Le chantage
S’agissant d’une notion bien connue du grand public, il est facile d’oublier que le chantage constitue un délit exposant son auteur à de lourdes sanctions, que les menaces soient ou non mises à exécution.
Une variante de l’extorsion
Le chantage est certes une infraction sanctionnée à part entière, mais elle fait partie de l’ensemble plus large qu’est l’extorsion. Les deux infractions visent en effet à obtenir le même résultat, à savoir obtenir indûment une signature, un engagement ou une renonciation, la révélation d’un secret, la remise de fonds, de valeurs ou d’un bien quelconque. Elles diffèrent cependant dans les moyens utilisés pour parvenir à ce résultat.
Moyens et conditions
L’extorsion consiste à obtenir le résultat attendu en utilisant la violence, la menace de violence ou la contrainte. Le chantage est une variante de l’extorsion relativement la contrainte. L’infraction de chantage ne peut être retenue que lorsque l’auteur utilise la menace de révéler ou d’imputer des faits de nature à porter atteinte à l’honneur ou à la considération (art. 312-10 du Code pénal).
Il y a donc deux moments qui structurent le chantage :
- une période de menace, qui doit nécessairement être antérieure à la révélation ;
- une période postérieure à la remise indue, que la menace ait finalement été mise à exécution ou non.
La forme du chantage importe peu, il peut s’agir de menaces écrites ou verbales. En principe, le chantage ne sera caractérisé que s’il porte sur la révélation de faits inconnus. La jurisprudence a cependant déjà retenu que des faits tombés dans l’oubli et ravivés par une révélation, ou des faits faisant simplement l’objet de rumeurs et qui seraient confirmés par une révélation, peuvent également entrer dans le périmètre du chantage.
Ce qui est indûment obtenu par l’auteur du chantage peut avoir une valeur patrimoniale ou non, il peut notamment s’agir de la révélation d’informations strictement privées, qui n’ont aucune valeur marchande.

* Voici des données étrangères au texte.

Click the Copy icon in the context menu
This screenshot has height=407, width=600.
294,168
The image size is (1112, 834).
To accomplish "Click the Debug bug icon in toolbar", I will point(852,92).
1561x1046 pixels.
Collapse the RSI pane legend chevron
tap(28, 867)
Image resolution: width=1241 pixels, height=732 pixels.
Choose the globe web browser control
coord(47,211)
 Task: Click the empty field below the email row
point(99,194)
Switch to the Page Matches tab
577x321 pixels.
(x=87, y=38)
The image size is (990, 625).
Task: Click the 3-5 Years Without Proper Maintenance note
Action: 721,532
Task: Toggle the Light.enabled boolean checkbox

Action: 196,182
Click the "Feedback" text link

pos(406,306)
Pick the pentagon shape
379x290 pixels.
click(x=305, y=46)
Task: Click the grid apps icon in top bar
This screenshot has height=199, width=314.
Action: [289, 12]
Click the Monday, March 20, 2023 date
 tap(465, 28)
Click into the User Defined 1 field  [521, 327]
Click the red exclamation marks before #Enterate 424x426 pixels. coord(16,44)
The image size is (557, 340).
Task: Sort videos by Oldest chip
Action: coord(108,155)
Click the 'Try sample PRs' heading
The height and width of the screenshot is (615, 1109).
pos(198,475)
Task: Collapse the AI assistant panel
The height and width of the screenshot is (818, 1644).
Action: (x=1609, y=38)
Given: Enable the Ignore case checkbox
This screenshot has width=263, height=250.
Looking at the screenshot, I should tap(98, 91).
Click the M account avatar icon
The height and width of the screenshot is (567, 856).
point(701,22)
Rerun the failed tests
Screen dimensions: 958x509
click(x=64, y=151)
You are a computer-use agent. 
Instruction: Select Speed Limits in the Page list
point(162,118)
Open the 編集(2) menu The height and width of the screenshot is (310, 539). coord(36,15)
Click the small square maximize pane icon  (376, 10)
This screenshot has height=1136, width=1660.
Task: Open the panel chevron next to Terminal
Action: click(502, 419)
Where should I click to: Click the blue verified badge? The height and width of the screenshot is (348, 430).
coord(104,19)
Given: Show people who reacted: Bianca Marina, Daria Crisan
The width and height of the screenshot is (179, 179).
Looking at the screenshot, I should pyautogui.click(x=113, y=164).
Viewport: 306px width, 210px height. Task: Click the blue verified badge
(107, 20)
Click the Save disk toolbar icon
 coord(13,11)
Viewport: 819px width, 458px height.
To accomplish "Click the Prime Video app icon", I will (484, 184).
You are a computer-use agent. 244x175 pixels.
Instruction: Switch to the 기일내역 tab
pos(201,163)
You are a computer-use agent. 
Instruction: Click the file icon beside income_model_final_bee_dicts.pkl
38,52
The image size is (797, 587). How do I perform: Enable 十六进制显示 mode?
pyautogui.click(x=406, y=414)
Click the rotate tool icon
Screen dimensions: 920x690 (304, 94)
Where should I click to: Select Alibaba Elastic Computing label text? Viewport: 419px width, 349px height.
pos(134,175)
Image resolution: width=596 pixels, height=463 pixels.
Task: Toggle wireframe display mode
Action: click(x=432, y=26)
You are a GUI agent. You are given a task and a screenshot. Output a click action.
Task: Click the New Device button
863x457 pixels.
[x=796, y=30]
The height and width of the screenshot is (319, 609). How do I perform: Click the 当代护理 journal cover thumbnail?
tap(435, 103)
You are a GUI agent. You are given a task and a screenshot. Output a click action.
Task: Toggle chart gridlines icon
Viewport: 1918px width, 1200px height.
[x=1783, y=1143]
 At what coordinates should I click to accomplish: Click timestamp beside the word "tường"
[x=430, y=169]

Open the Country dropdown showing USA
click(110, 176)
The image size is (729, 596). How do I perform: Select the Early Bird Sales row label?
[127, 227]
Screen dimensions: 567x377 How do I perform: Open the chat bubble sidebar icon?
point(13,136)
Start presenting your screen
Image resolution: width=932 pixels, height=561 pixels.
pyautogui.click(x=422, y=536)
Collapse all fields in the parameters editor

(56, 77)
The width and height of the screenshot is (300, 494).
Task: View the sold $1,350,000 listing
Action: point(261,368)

La répression de ce comportement vise plus à protéger la liberté de décision de l’individu que son patrimoine. Démontrer le chantage peut ainsi être fait en prouvant qu’un acte, même non-préjudiciable à la victime, n’aurait pas été conclu s’il n’avait pas eu lieu.
Enfin, ultime condition, les faits qui seraient révélés doivent porter atteinte à l’honneur ou à la considération.
Sanctions du chantage et exceptions
Le chantage est une version allégée de l’extorsion, les faits reprochés à l’auteur sont de moindre gravité par rapport à la violence ou la menace de violence. Cela explique que le chantage soit sanctionné moins sévèrement. Le maître chanteur s’expose à un emprisonnement de 5 ans et 75 000 euros d’amende. Si la menace est mise à exécution, la punition de ce délit est aggravée à 7 ans de prison et 100 000 euros d’amende (art. 312-11 du Code pénal.)
Reste le cas particulier de la menace de recourir aux voies de droit. De manière générale, les juridictions sont réticentes à prononcer une condamnation à l’encontre d’une personne qui menace simplement d’une action en justice, s’agissant d’un droit reconnu à tous. Comme pour chaque droit cependant, la jurisprudence veille à ce que l’exercice d’une prérogative ne dégénère pas en abus de droit.